◆ Yang Perlu Dikerjakan ◆
1. Kutip bagian tulisan tentang rush money mulai dari "Momok dan hantu" sampai dengan "perbankan di dunia.".
2. Ringkas paragraf tulisan tentang rush money yang diawali "Istilah Rush Money atau Bank Run". Fakta utamanya harus tetap ada.
3. Teruskan tulisan tentang rush money mulai setelah kalimat terakhirnya.

====== Kutipan Sumber ======

BRI Menjadi Target Rush Money
Oleh Handra Deddy Hasan.
Momok dan hantu yang paling ditakuti dalam operasional perbankan adalah Rush Money.
Tidak peduli sesehat apapun suatu bank dan mau punya reputasi International sekalipun apabila dilanda Rush Money bank tersebut lambat laun akan tumbang.
Istilah Rush Money atau Bank Run atau ada yang menyebut Panic Bank adalah tiga istilah yang berbeda namun mempunyai arti yang sama dan sangat terkenal sekali dalam dunia perbankan di dunia.
Istilah-istilah yang berbeda tersebut menggambarkan kondisi yang terjadi.
Istilah Rush Money sangat kental menggambarkan dimana secara tiba-tiba dan serentak nasabah Bank secara masif melakukan penarikan uang dari tempat banknya menabung secara besar-besaran.
Biasanya, Rush Money terjadi ketika nasabah khawatir akan kebangkrutan atau ketidakmampuan bank untuk memenuhi kewajiban keuangan mereka.
Dalam situasi Bank Run, Panic Bank menggambarkan ketakutan dan kepanikan yang terjadi diantara nasabah bank dan menyebar dengan cepat.
Akibatnya semakin lebih memicu lebih banyak orang untuk menarik uang dari bank, yang pada gilirannya dapat menyebabkan bank kekurangan likuiditas dan bahkan ambruk sama sekali.

====== Bahan ======

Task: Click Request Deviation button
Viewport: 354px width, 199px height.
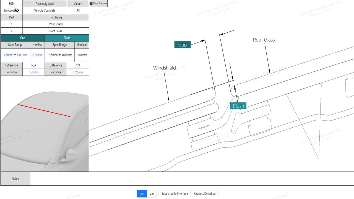Action: coord(204,193)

======

◆ Jawaban yang Diharapkan ◆
1.
Momok dan hantu yang paling ditakuti dalam operasional perbankan adalah Rush Money.
Tidak peduli sesehat apapun suatu bank dan mau punya reputasi International sekalipun apabila dilanda Rush Money bank tersebut lambat laun akan tumbang.
Istilah Rush Money atau Bank Run atau ada yang menyebut Panic Bank adalah tiga istilah yang berbeda namun mempunyai arti yang sama dan sangat terkenal sekali dalam dunia perbankan di dunia.

2. Rush Money, Bank Run, dan Panic Bank adalah tiga istilah berbeda yang artinya sama, dan ketiganya sangat terkenal di dunia perbankan.

3.
Bank Run seperti menciptakan lingkaran negatif di mana penarikan besar-besaran uang oleh nasabah membuat bank semakin tidak likuid dan rentan terhadap kebangkrutan, yang pada gilirannya juga sekaligus memperburuk kepanikan di kalangan nasabah lainnya.
Beberapa bulan terakhir, ada tren penarikan uang tunai besar-besaran terjadi di beberapa cabang Bank Rakyat Indonesia (BRI) seluruh Indonesia.
Hal tersebut dipicu dan diprovokasi oleh konten-konten media sosial yang beredar di masyarakat berisikan informasi uang hilang di tabungan beratus juta rupiah. Informasinya berlanjut dengan adanya ajakan kepada masyarakat untuk menarik dananya dari BRI.
Padahal kalau memang ada uang raib tanpa diketahui oleh pemiliknya, bukan selalu salahnya bank. Bisa saja merupakan kesalahan pemilik akun bank itu sendiri tanpa disadari. Pada saat masyarakat berada dalam pusaran revolusi komunikasi saat ini ada yang dinamakan kejahatan cyber.
Salah satu andalan penjahat cyber dalam melakukan penipuan adalah dengan cara social engineering, salah satu tekniknya menggunakan rekayasa phishing.
Dalam pidana cyber yang canggih ini penjahat akan membuat korban terlena sehingga tanpa sadar memberikan info sensitif data perbankannya.
Berdasarkan data hasil penipuan tersebut, penjahat cyber menguras isi tabungan korban tanpa disadarinya.
Kembali kepada kasus BRI, dimana BRI telah mencatat dan mendeteksi bahwa sejumlah konten yang cukup meresahkan masyarakat dan merugikan BRI tersebut memiliki kemiripan salah satunya yaitu diunggah oleh akun-akun yang tidak kredibel.
Salah satunya, pada 23 April 2024, akun media sosial (Instagram, Tiktok, Facebook) Rama News (@ramanews) mengunggah sebuah video yang diambil dari akun TikTok widia_pengamatpolitik dengan narasi bahwa adanya kejadian nasabah BRI yang kehilangan uang merupakan efek dari Pemilu untuk serangan bansos.
Ternyata konten tersebut setelah ditelusuri kebenarannya terklarifikasi merupakan kabar bohong alias hoaks. (Kompas.com 7 Mei 2024).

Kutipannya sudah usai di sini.